*What you should do*
Turn the lines from the one containing "Where should I" to the one containing "[x=1010, y=161]", both included, into a numbered list with no blank lines. Leave the pictures out.

*Data supplied*
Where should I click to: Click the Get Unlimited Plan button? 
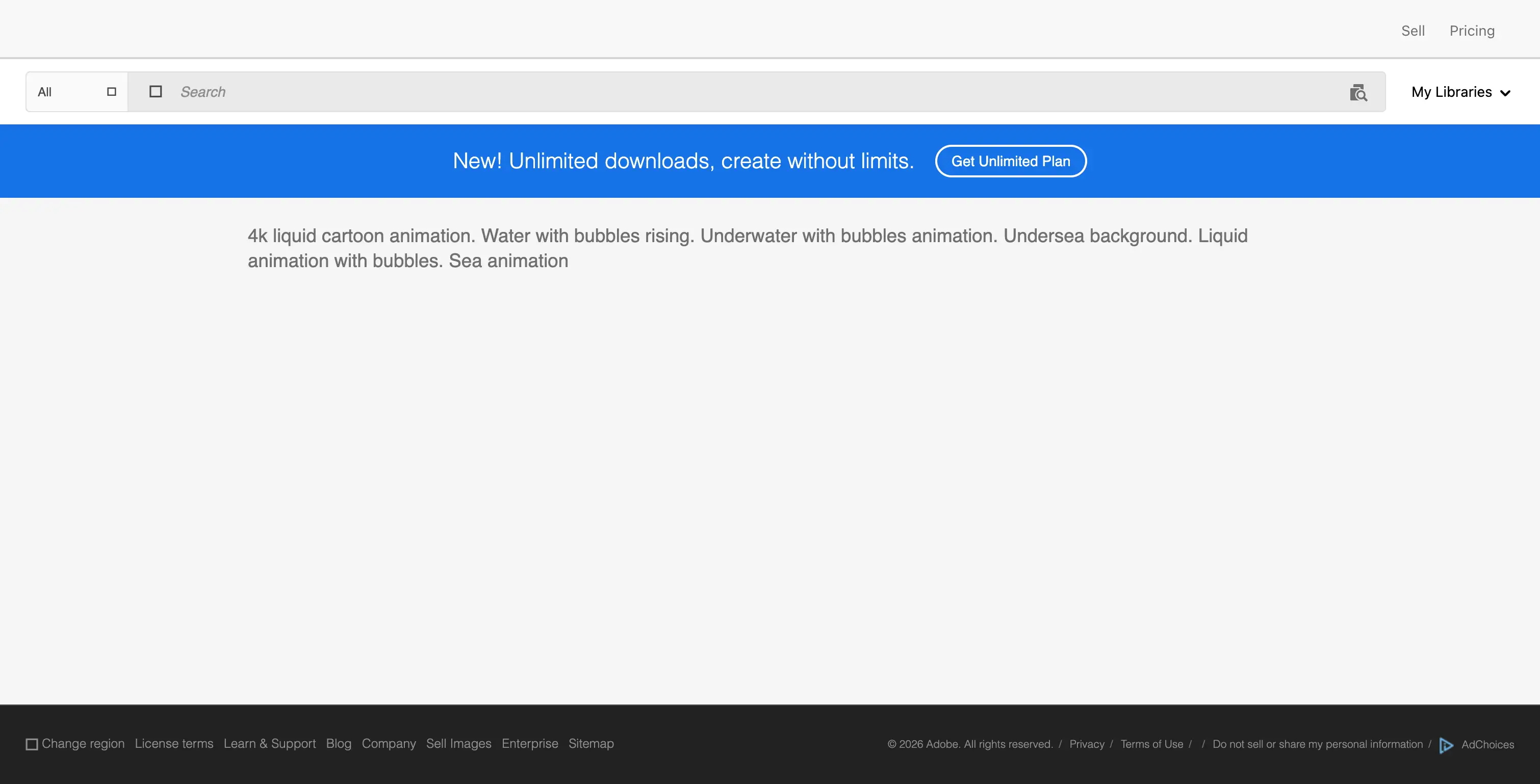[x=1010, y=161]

--

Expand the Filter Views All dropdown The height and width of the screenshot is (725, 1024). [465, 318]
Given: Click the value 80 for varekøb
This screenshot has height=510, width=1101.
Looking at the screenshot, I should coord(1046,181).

...

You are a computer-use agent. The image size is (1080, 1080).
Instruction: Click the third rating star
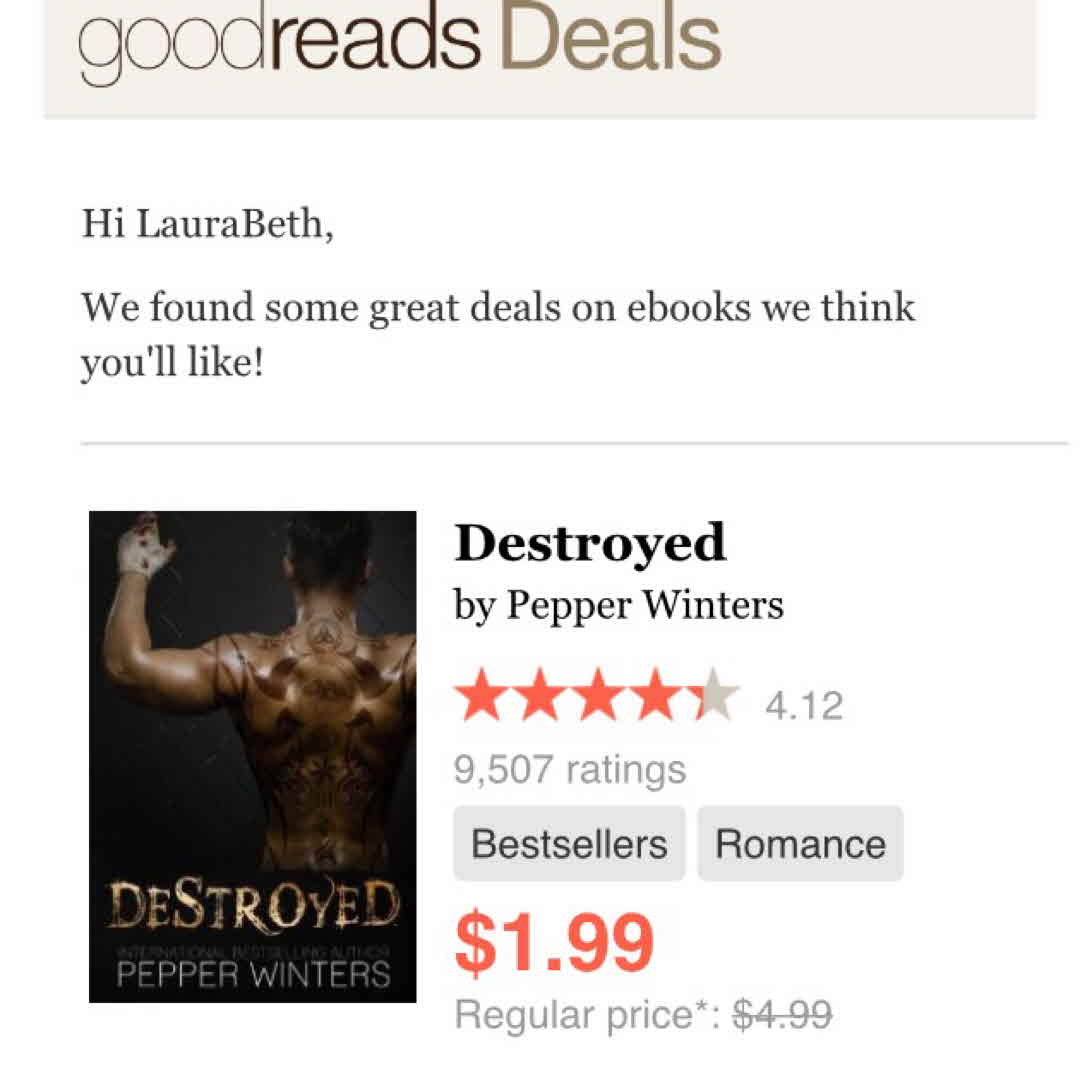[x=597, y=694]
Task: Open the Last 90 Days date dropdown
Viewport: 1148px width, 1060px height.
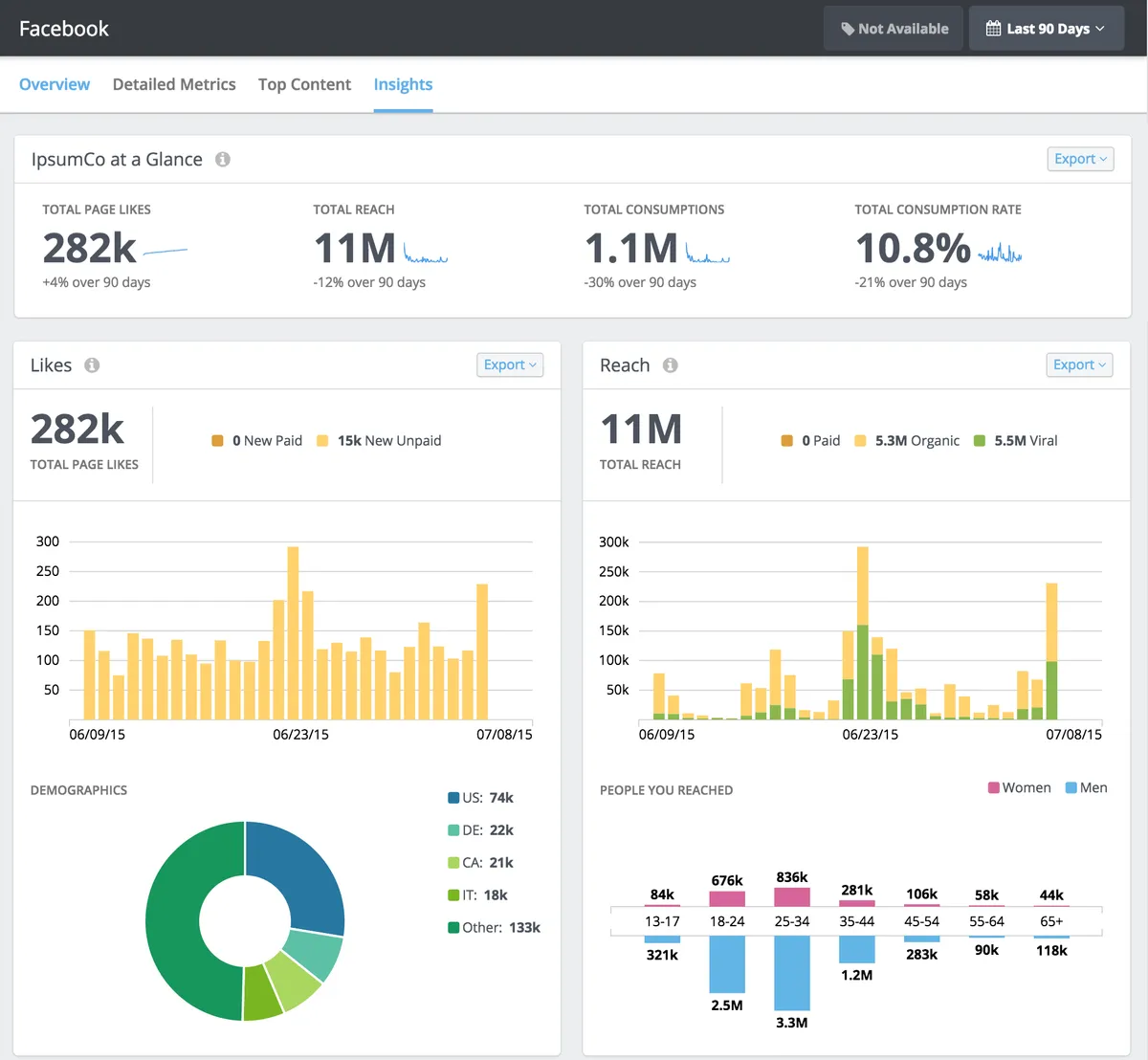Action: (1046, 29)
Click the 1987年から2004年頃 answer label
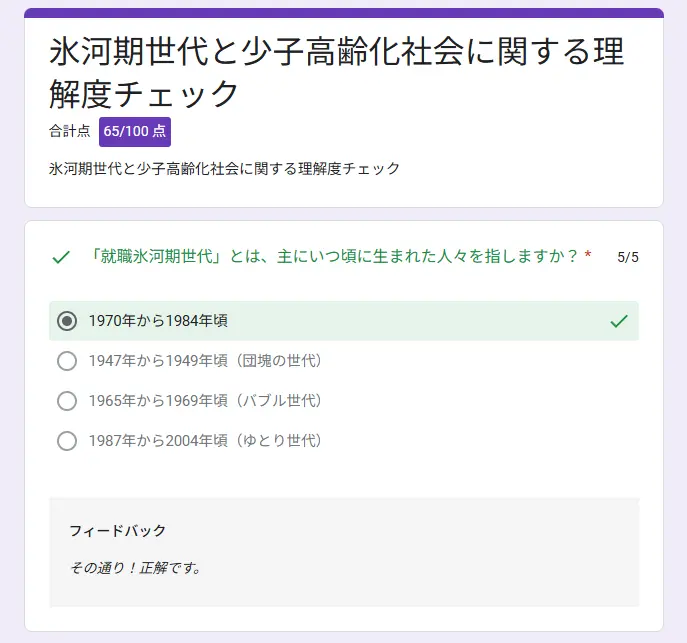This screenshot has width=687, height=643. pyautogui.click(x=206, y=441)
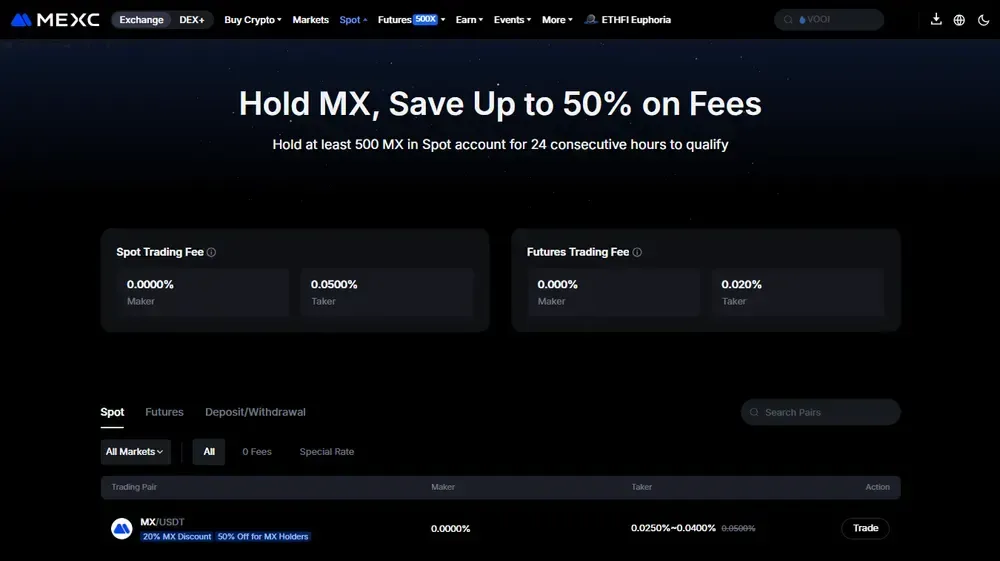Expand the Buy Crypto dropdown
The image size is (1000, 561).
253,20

*Exercise response*
1. Where should I click to: Click the Get Unlimited Plan button? 
2. [x=1010, y=161]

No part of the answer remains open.